Permit me, please, to write a blog post that’s as scattered as I am. Some days, that sense of scatteredness feels almost nice--like today, a (relatively) quiet day. My daughter has the day off from school, and right now she’s home with her dad. I’m in a noisy Panera down the road from our house (we were out of coffee at home, and I need a little computer time on my own). The people behind me are probably in their seventies, and they know more about internet connectivity than I do. It’s a sunny fall day, and I am free until my first commitment at 11:00 AM.


So what I’d like to write about, first, is our cat Jane. Normally I don’t care to write about our pets; we’ve had lots of them, and while we find them funny and interesting, I’m not sure most other people would. But Jane is 18 years old, and we’ve recently realized that she is blind. That sounds strange, but honestly, when a cat gets old and rarely leaves the rocker in your bedroom, you do sort of stop noticing her. We were feeding her, changing the litter, etc., and then one morning Jim just stayed in the room and watched her for a while, and now all three of us periodically stop whatever we’re doing just to stand still and watch Jane negotiate her life. She is a marvel.


She still leaves our room from time to time, and finds her way downstairs. That’s when it’s particularly interesting to watch her. She walks tentatively, bumps into walls and trips down steps, but she makes it. Sometimes in the morning, as soon as Jim or I start to stir a bit, she climbs all over us in bed, crying and banging her head against our arms and legs. It’s wrecking our sleep, but it’s so moving--the way she hungers for contact, and struggles to get it--that we’ve stopped knocking her off the bed to get her to leave us alone.

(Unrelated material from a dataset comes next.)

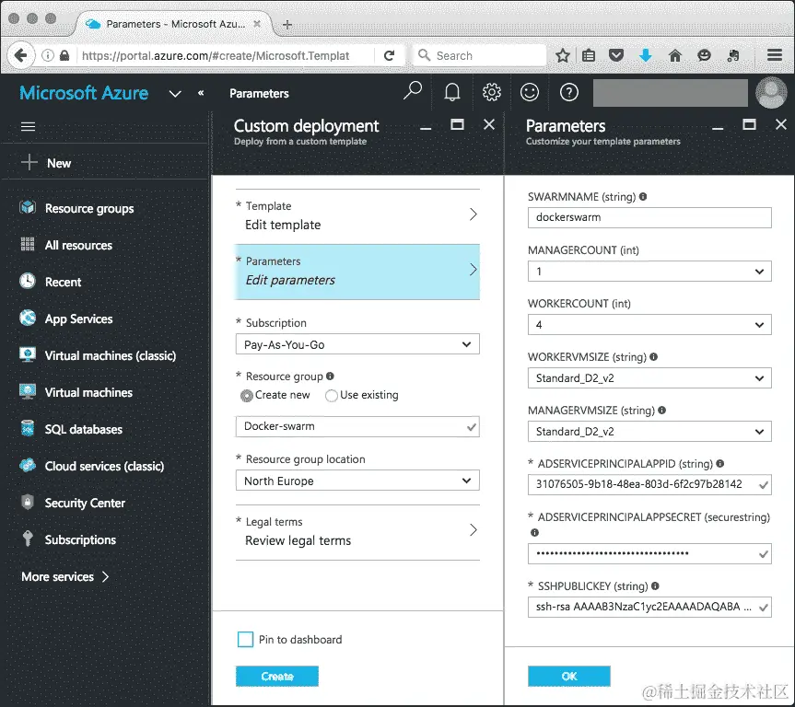Image resolution: width=795 pixels, height=707 pixels.
Task: Open Security Center
Action: coord(86,503)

Lessons taught to us by our cat. I guess I should write that book (“Fridays with Jane”). Probably I won’t, but that doesn’t mean I don’t admire her.

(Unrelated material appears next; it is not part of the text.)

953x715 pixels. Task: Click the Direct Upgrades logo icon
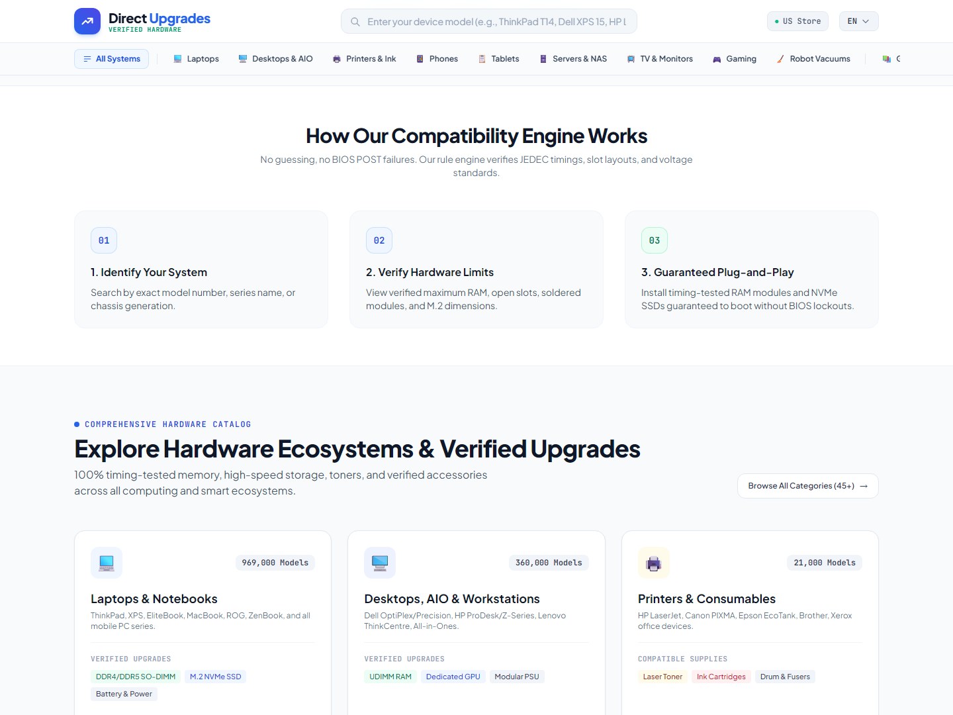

And now for something completely different: This morning, thinking I wanted to write a blog post and having no idea what I wanted to write about, I grabbed an old notebook that I dug out recently, one filled with notes from the earliest days of my work on the manuscript that would become Stranger Here Below. Paging through it on this sunny morning in my neighborhood Panera, pretending I have a leisurely day ahead of me, I came upon a list of names that I copied from something called Biographical Register--Shaker Record, which I apparently found at the Mercer County Historical Society in Harrodsburg, KY. I’ll admit my memory is sketchy here (this was a long time ago). But what fantastic names! I wish I could have used them all. Somebody really does need to use these somewhere:


Elder Freegift Wells

Eldress Hopewell Curtis

Phineas Runyon

Tobias Wilhite

Drury Woodrum

Vestus Banta

Hopson Rose (Junior order)

Alley Hyson (“colored”)

Daphna (“colored”--this name I did use, as you’ll know if you’ve read the novel)

Patience Runyon

Thankful Thomas

Patsy Williamson

Charity Badgett and Salome Badgett

Electa Bayant

Darmus Roberts

Love Montfort


Aren’t these names glorious? Why don’t we give our kids fabulous names like these anymore? (I will say that I volunteered in my daughter’s school library yesterday, helping out with the kindergarten class’s library time, and there is a boy in kindergarten this year whose first name is Wisdom. Wisdom! My hat’s off to that boy’s parents.)


Since I started typing, the people behind me have talked about classical music, a nuclear centrifuge somewhere, raking leaves, the price of gas, and a conference in Princeton.


Maybe it’s the sunshine. Why do I just love the noise that’s all around me some days?